I think our best approach here is to reproduce this problem. Just a few questions/information I'd like to gather:

After 1.6billion rows, can you validate that there are indeed values with a simple select statement 'where <firstcolumn> = 1600000001'?
Can you supply us with your deployment file, schema, and memory installed on all the nodes in your voltdb cluster?
What version of VoltDB are you current running?

I'd like to mimic as closely as possible to your voltdb configuration.

Peter Zhao
sirin
Jan 22, 2015
Hi,

Thank for your response.

I populated 1.6billion rows and it seems I can query it. One thing is Linux seems to have "cached" around 113G, would that be a problem? The output of free -m command:

$ free -m
total used free shared buffers cached
Mem: 258302 257495 807 0 600 113171
-/+ buffers/cache: 143723 114579
Swap: 16370 21 16349

The version we use is 4.8. We run our experiments in a single machine, the total amount of memory is 264501916KB (~264GB).

Our deployment and schema files are as below:

deployment.xml:

<?xml version="1.0"?>
<deployment>
<cluster hostcount="1" sitesperhost="1" kfactor="0" />
<httpd enabled="true">
<jsonapi enabled="true" />
</httpd>
</deployment>


ddl.sql:

CREATE TABLE store
(
id BIGINT NOT NULL,
val BIGINT NOT NULL,
PRIMARY KEY (id)
);

PARTITION TABLE store ON COLUMN id;

CREATE PROCEDURE FROM CLASS mbench.procedures.Initialize;
CREATE PROCEDURE FROM CLASS mbench.procedures.Get;
CREATE PROCEDURE FROM CLASS mbench.procedures.Update;

PARTITION PROCEDURE Initialize ON TABLE store COLUMN id;

Thank you,

Regards,
Utku
pzhao
Jan 22, 2015
Sirin,

Thanks for your response.
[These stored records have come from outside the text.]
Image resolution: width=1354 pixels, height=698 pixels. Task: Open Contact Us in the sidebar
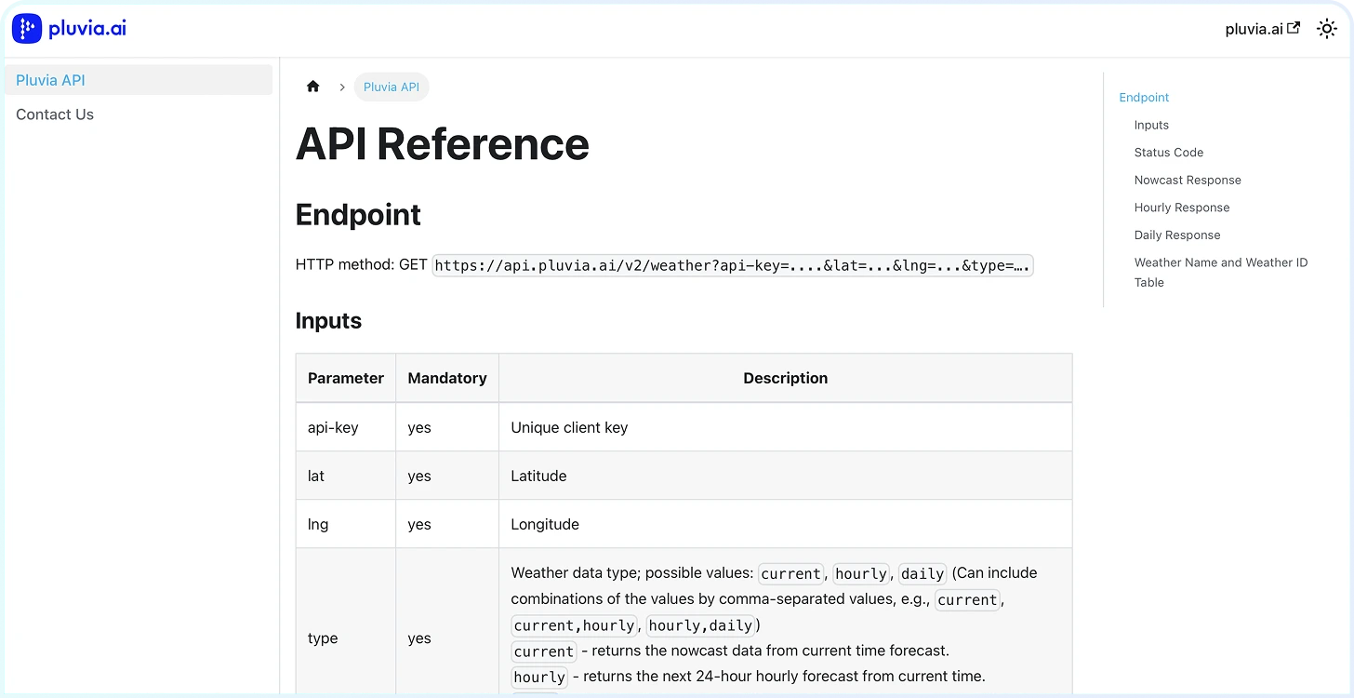point(55,114)
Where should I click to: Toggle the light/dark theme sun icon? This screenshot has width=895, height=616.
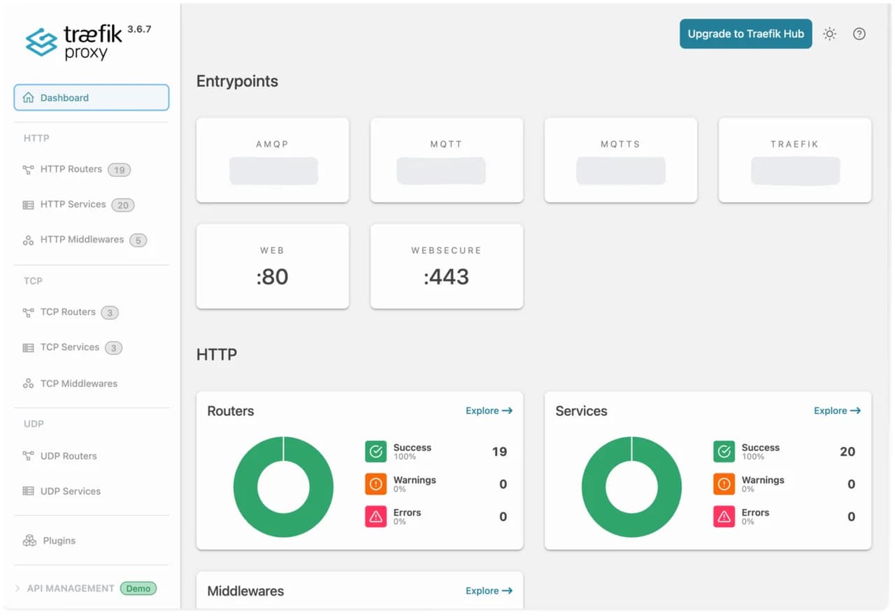tap(829, 34)
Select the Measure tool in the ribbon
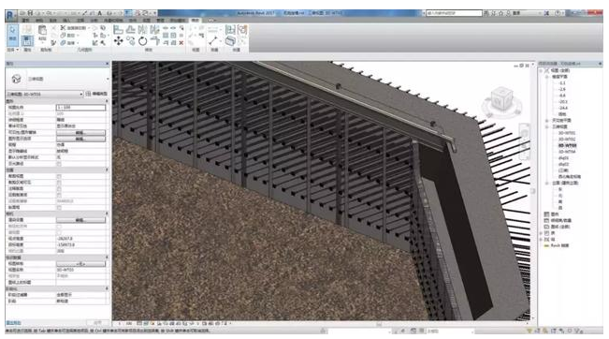 coord(213,40)
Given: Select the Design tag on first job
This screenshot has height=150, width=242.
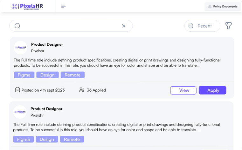Looking at the screenshot, I should click(x=47, y=75).
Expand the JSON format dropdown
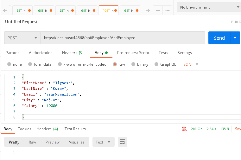Screen dimensions: 241x160 coord(190,64)
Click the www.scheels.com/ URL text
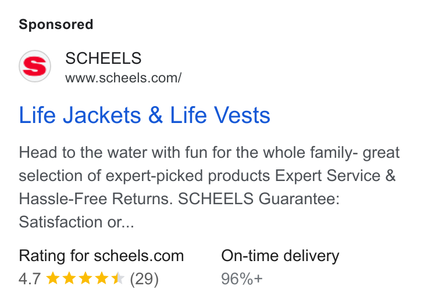442x304 pixels. click(123, 78)
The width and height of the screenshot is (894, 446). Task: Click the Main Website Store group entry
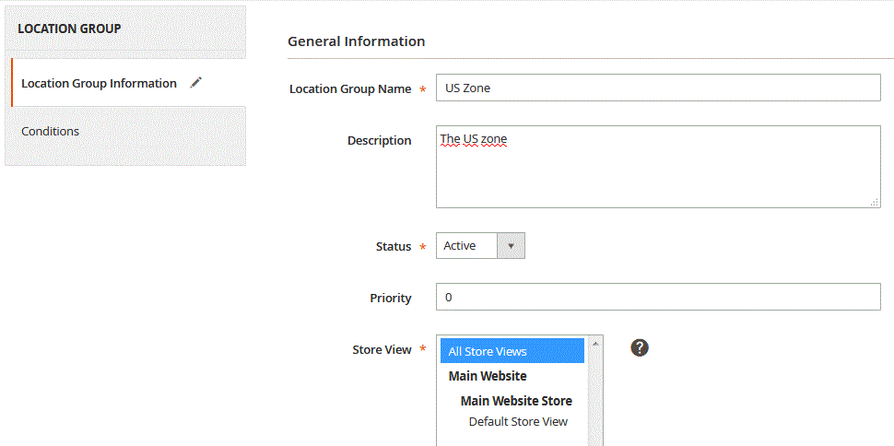pos(516,400)
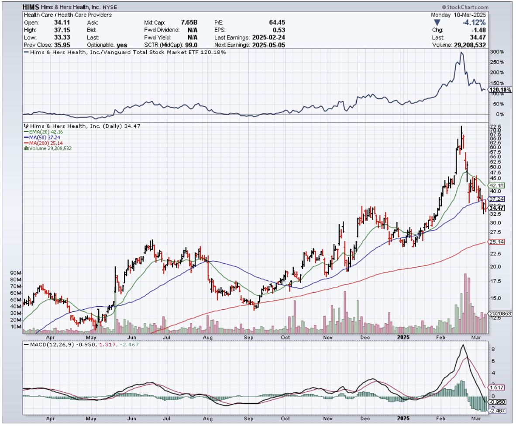The height and width of the screenshot is (426, 516).
Task: Click the volume bars icon in legend
Action: coord(25,149)
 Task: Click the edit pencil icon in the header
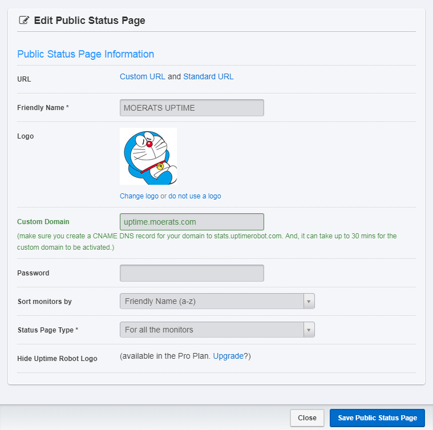[x=24, y=20]
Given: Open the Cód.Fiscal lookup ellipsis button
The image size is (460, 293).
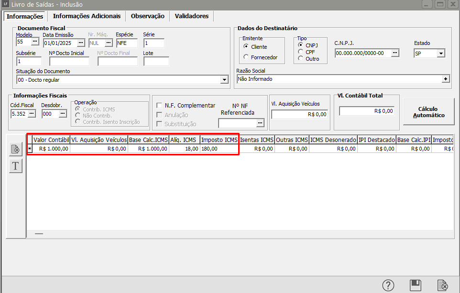Looking at the screenshot, I should click(32, 114).

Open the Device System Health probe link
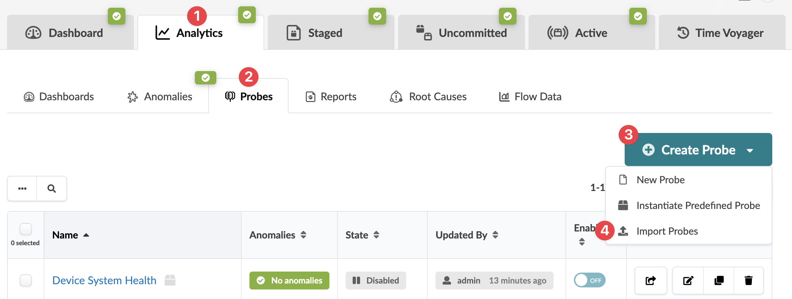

Could you do a simple count(*) on your 'store' table just to verify the row count?
Added, would it be possible to send us all the necessary files via zip so that we can reproduce your setup?
If necessary, we will utilize AWS to test your setup.
Please send to support@voltdb.com.

Peter Zhao
pzhao
Jan 26, 2015
Sirin,

One suggestion is to check if swapping is enabled using the command 'swapon -s'. Memory swapping is enabled by default for most linux distributions and hinder VoltDB performance.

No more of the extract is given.